ЗАДАНИЕ: Подхватите текст о похоронах оптового торговца опием и продолжите его, начиная сразу после последнего приведенного предложения.

В просторном помещении на полу валялись обрывки цветных гирлянд и листовки с китайскими иероглифами, повествующие о жизни и заслугах покойного. Помещение несколько напоминало танцплощадку после карнавала. В воздухе до сих пор пахло гарью от свечей и ароматических палочек, а среди обрывков бумаг на полу еще не просохли следы грязных сапог.
— Жаль, что вы не приехали на два часа раньше, — сказал господин Чен. Я позволил себе не поверить ему.
Когда мы выходили со спортивной площадки, в воздух поднялись два тяжелых военных вертолета. Захлопнув дверцы и пригнувшись, солдаты убегали от поднятого пропеллером ветра. Машины по вертикали взмыли вверх, на секунду застыли и повернули на юг. Это отбывали высокие военные чины, от полковника и выше, потому что майор не может претендовать на такую роскошь, как вертолет, а возможно, и какой-нибудь министр или бывший премьер-министр, вместе с которым господин Туан делал свой бизнес. Вдруг я вспомнил, что в момент нашего появления кроме местных «блюстителей порядка» на площади стояли до зубов вооруженные таиландские патрульные в шлемах. Их присутствие может быть объяснено лишь необходимостью охранять какую-нибудь довольно значительную особу.
— Кто это прилетел на вертолете? — как бы между прочим спросил я.
— Гости из Чиангмая, — в тон мне ответил господин Чен.
Больше я предпочел ничего не спрашивать. Туристы не проявляют чрезмерного любопытства. Если бы мы приехали несколькими минутами раньше, я, вероятно, вообще не попал бы на церемонию. Личная охрана этой значительной особы схватила бы меня прежде, чем я успел нажать на спуск фотоаппарата. Фотография генерала таиландской армии, прибывшего на похороны оптового торговца опием, могла бы произвести эффект разорвавшейся бомбы, и не только внутри страны.

БЛОК ДАННЫХ:

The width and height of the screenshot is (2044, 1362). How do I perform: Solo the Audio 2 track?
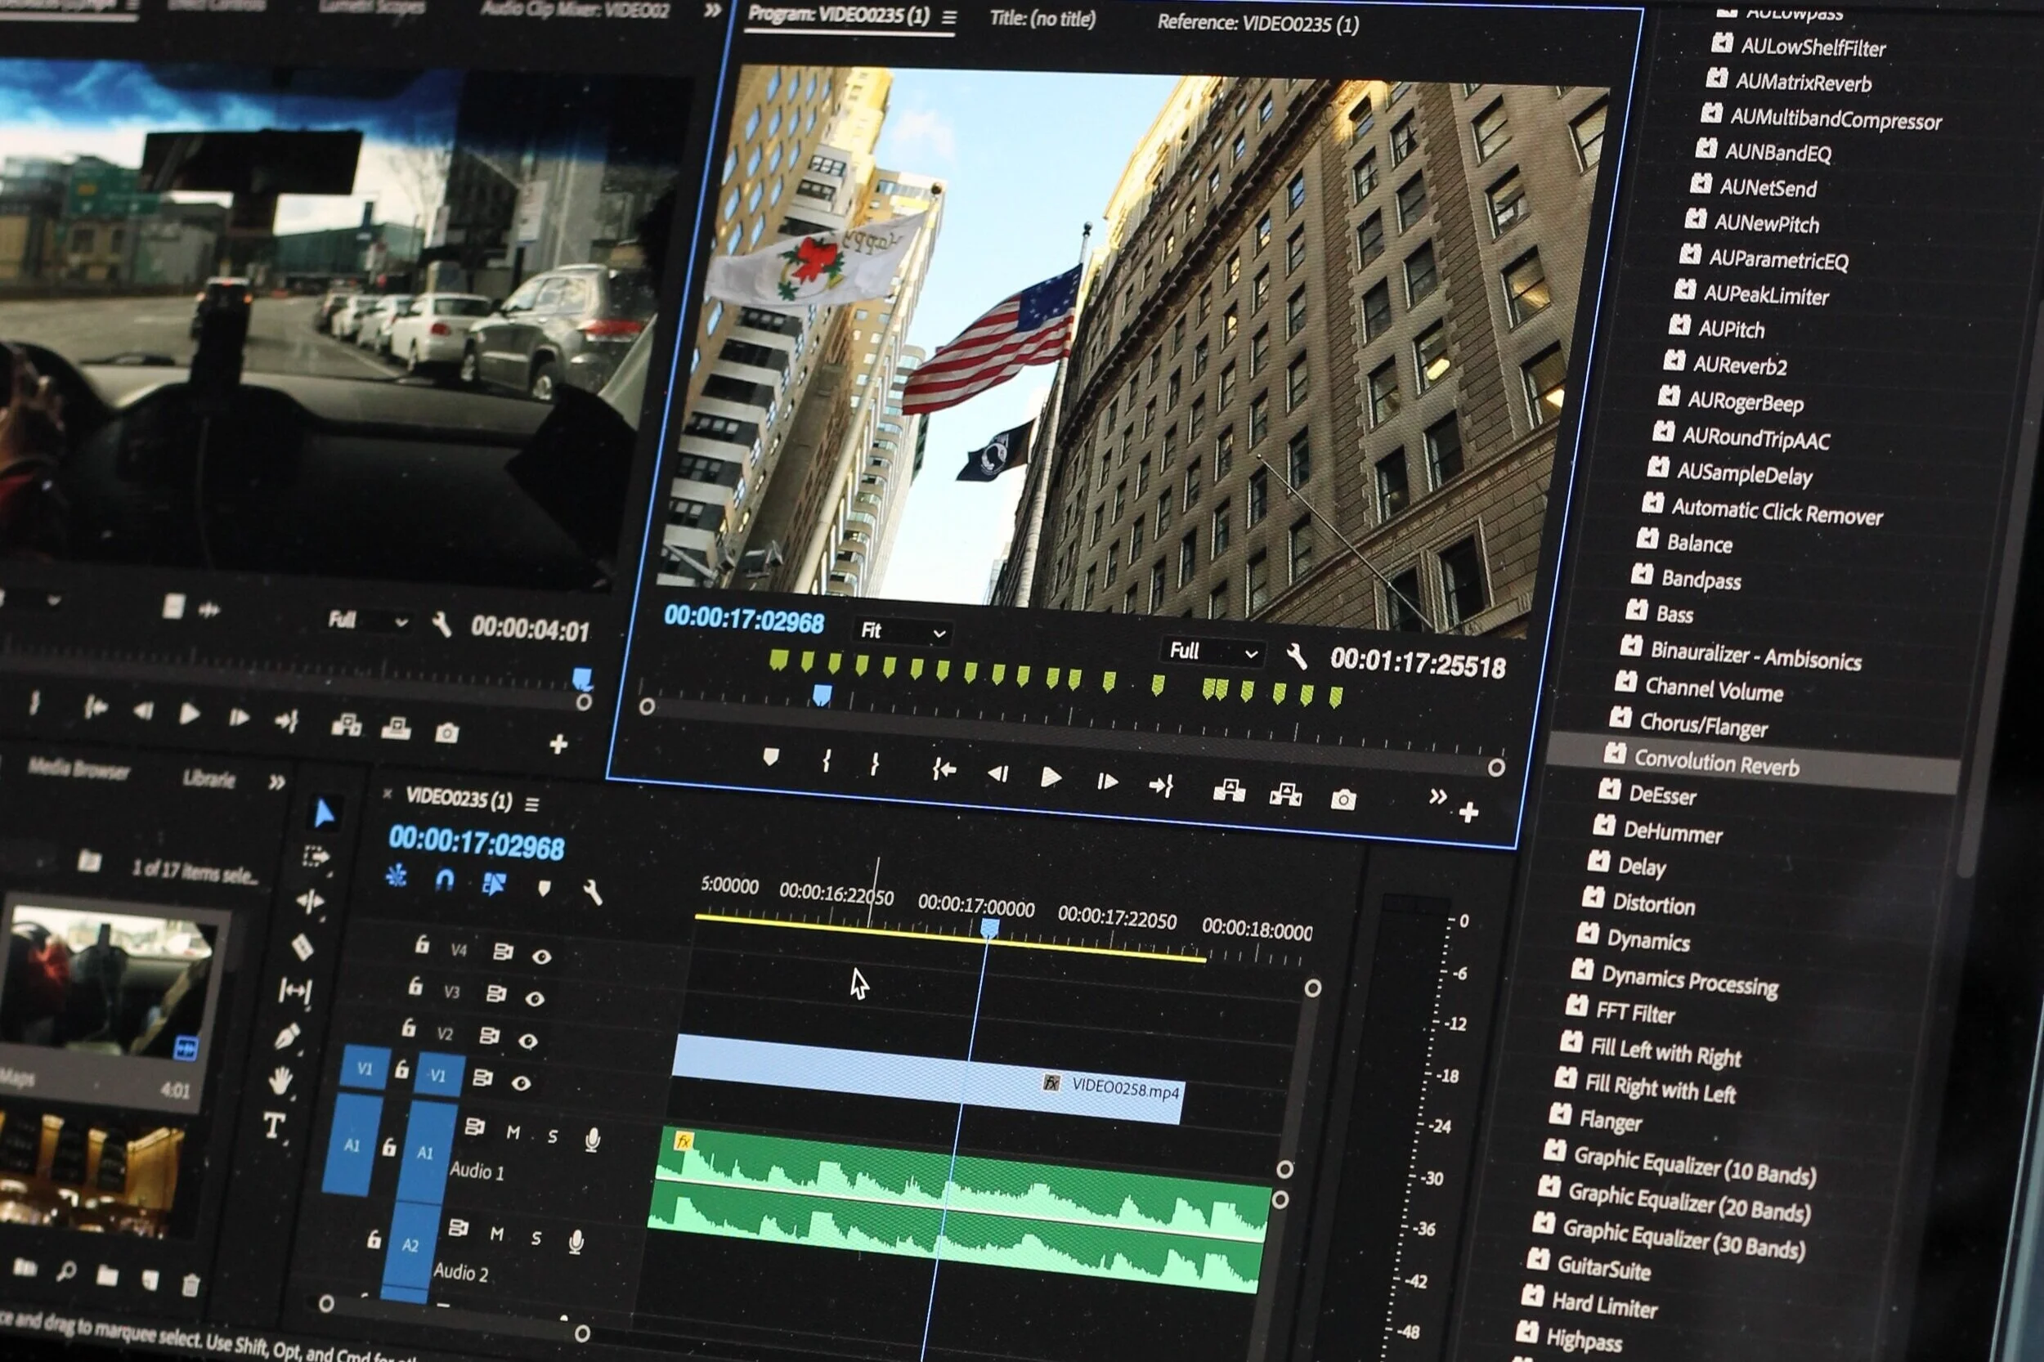click(536, 1238)
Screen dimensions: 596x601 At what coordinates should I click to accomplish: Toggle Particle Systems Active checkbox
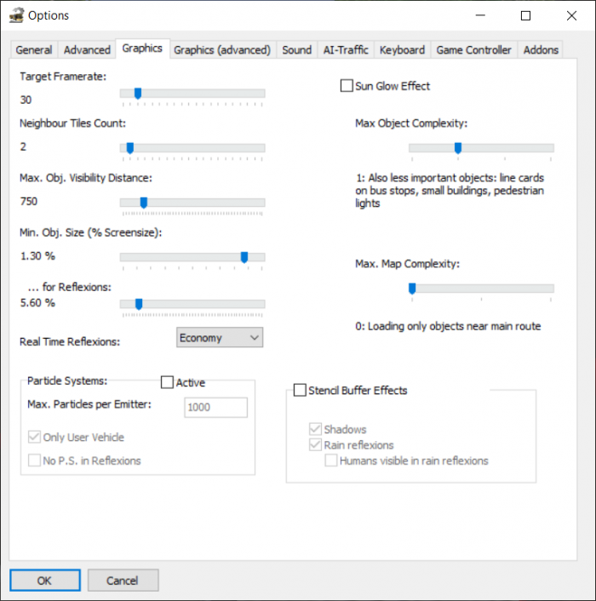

ОТВЕТ:
Мы вернулись на площадь, где всего час назад я примкнул к похоронной процессии. Рюкзак лежал на том же месте, где я его бросил. Возле него стоял добровольный страж деревенский житель в черном костюме.
— Все в порядке? — спросил господин Чен.
— Конечно.
— Не хотите ли убедиться? — предложил он мне.
— Нет. Китайцы не крадут, — ответил я. Мы заулыбались.
Ведь гоминьдановские контрабандисты действительно не крадут. Зачем? Если надо, они сдерут с партнера кожу в открытую.
В нижней части деревни на небольшой площадке разместилось несколько ангаров, а перед ними — футбольное поле. Мы зашли в деревенскую школу, которую на время похорон Туана превратили в огромную столовую.
Школа в Мэсалонге
— Как вы узнали о похоронах генерала? — вернулся репортер к прежней теме, едва мы уселись за накрытый стол.
— Случайно. Проезжал мимо, — неопределенно ответил я. Как ни странно, этот ответ его удовлетворил. Чтобы не дать ему времени на расспросы, я сам решил кое о чем его спросить. Оказалось, и у него были затруднения: таиландские власти выдали ему визу после долгих колебаний. Он имел право присутствовать лишь на похоронах генерала Туана.
Отношения между властями в Бангкоке и остатками китайских гоминьдановских частей на севере страны отнюдь не идеальны. Таиландское гражданство по протекции получило всего несколько высших чинов из бывшего штаба Туана. Остальным приходилось ждать. Новый министр забыл, что при контрабандной переброске наркотиков из Бирмы именно солдаты Туана собирали для правительства пошлину с каждой пачки опия, провезенной через территорию Таиланда, — это было услугой, которую по понятным причинам таиландские таможенники оказать не могли. В конце 60-х годов сотни бывших гоминьдановцев пали при подавлении восстания племен мео. В отличие от тогдашней тайской армии, они умели воевать в горах. Более того, с присущей им хитростью они перессорили между собой племена и начали из них же вербовать войско, умудрившись, таким образом, ликвидировать опасный мятеж с минимальными потерями.
После установления дипломатических отношений между Китаем и Таиландом ситуация сразу изменилась. Вчерашний враг стал союзником. Вчерашний союзник превратился в балласт. У государственных деятелей не бывает друзей, у них есть только интересы.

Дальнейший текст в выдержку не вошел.